*** Working data ***

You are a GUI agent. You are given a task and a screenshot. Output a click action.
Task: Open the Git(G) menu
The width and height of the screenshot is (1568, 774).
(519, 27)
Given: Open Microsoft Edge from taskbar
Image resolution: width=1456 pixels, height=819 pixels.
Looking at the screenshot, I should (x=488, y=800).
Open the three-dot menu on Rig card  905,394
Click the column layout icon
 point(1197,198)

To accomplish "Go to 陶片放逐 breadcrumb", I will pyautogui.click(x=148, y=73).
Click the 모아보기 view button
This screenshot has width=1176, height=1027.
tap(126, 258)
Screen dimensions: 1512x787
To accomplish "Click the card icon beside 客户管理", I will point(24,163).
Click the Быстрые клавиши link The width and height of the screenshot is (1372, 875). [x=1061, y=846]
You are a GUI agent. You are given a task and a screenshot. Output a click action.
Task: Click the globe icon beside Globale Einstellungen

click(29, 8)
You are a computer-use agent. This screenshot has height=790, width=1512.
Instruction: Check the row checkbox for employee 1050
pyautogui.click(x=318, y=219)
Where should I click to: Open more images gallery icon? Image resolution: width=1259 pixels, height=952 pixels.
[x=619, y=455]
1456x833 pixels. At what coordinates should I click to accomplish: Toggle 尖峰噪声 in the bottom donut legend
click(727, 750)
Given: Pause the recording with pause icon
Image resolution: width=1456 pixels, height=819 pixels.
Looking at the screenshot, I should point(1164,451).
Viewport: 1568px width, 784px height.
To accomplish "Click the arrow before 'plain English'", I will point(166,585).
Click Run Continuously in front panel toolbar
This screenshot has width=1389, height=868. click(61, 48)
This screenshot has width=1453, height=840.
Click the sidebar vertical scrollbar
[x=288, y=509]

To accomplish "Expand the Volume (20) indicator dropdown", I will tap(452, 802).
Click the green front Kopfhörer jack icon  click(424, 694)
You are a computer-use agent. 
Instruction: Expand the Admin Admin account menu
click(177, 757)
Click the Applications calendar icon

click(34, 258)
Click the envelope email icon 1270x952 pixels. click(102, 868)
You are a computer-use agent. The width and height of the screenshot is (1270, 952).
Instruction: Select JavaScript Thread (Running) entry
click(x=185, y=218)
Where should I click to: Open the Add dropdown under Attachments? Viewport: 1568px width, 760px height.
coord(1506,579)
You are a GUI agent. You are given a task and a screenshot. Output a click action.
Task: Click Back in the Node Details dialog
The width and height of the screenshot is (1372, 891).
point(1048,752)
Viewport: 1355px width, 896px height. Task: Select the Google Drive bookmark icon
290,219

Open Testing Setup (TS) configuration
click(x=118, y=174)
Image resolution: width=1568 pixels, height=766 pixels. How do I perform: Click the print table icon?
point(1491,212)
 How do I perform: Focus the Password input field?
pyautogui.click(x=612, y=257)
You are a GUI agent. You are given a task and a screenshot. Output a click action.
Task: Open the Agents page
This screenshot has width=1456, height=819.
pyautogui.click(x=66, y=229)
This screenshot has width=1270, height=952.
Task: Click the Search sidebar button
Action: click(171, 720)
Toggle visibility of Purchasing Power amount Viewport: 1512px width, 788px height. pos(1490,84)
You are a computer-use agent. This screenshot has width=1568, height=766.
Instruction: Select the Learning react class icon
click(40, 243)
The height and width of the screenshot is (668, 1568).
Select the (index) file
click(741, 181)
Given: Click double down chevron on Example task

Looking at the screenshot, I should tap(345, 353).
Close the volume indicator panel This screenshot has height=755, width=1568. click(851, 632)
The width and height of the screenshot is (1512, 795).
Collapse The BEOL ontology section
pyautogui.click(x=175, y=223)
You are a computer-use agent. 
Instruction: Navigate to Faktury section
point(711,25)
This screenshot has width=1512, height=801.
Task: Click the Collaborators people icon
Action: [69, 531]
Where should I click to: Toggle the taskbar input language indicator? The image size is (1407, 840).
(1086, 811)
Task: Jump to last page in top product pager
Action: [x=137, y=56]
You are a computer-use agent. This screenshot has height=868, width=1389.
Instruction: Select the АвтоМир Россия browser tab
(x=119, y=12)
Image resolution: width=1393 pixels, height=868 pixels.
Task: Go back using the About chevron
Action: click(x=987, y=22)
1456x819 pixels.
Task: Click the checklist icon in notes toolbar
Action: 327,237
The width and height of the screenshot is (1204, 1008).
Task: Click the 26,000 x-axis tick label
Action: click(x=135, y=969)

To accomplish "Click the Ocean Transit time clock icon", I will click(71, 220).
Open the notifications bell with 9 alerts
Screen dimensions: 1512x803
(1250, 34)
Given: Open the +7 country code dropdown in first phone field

*** End of Working data ***

▸ Your instructions: Please show each line in the records above that contains "computer".

▸ Result for this exercise:
You are a computer-use agent. This screenshot has height=790, width=1512.
You are a computer-use agent. 
You are a computer-use agent. The width and height of the screenshot is (1270, 952).
You are a computer-use agent. This screenshot has width=1568, height=766.
You are a computer-use agent. 
You are a computer-use agent. This screenshot has height=868, width=1389.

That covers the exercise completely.